> **Work request**: Leave every picture out and return the rest of the listing verbatim.

> **Extracted material**:

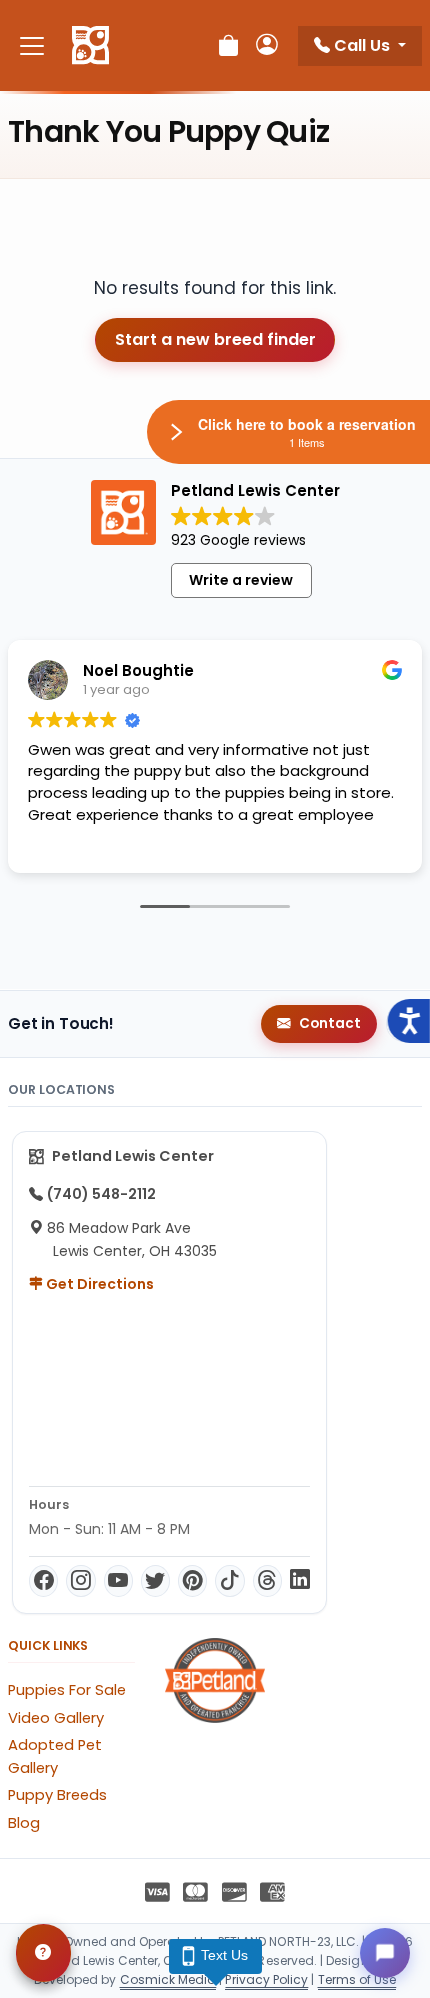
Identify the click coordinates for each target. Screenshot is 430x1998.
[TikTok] (229, 1581)
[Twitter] (155, 1581)
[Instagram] (80, 1581)
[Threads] (267, 1581)
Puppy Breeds (57, 1795)
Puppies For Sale (67, 1690)
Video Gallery (56, 1718)
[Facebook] (43, 1581)
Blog (24, 1823)
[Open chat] (385, 1953)
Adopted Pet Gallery (55, 1756)
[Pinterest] (192, 1581)
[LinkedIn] (300, 1581)
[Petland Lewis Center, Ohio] (90, 46)
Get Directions (98, 1284)
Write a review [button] (241, 580)
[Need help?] (43, 1953)
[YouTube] (118, 1581)
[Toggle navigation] (32, 45)
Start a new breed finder (215, 339)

> **Finished task**:
Identify the click coordinates for each target. Screenshot is 430x1998.
[TikTok] (229, 1581)
[Twitter] (155, 1581)
[Instagram] (80, 1581)
[Threads] (267, 1581)
Puppy Breeds (57, 1795)
Puppies For Sale (67, 1690)
Video Gallery (56, 1718)
[Facebook] (43, 1581)
Blog (24, 1823)
[Open chat] (385, 1953)
Adopted Pet Gallery (55, 1756)
[Pinterest] (192, 1581)
[LinkedIn] (300, 1581)
[Petland Lewis Center, Ohio] (90, 46)
Get Directions (98, 1284)
Write a review [button] (241, 580)
[Need help?] (43, 1953)
[YouTube] (118, 1581)
[Toggle navigation] (32, 45)
Start a new breed finder (215, 339)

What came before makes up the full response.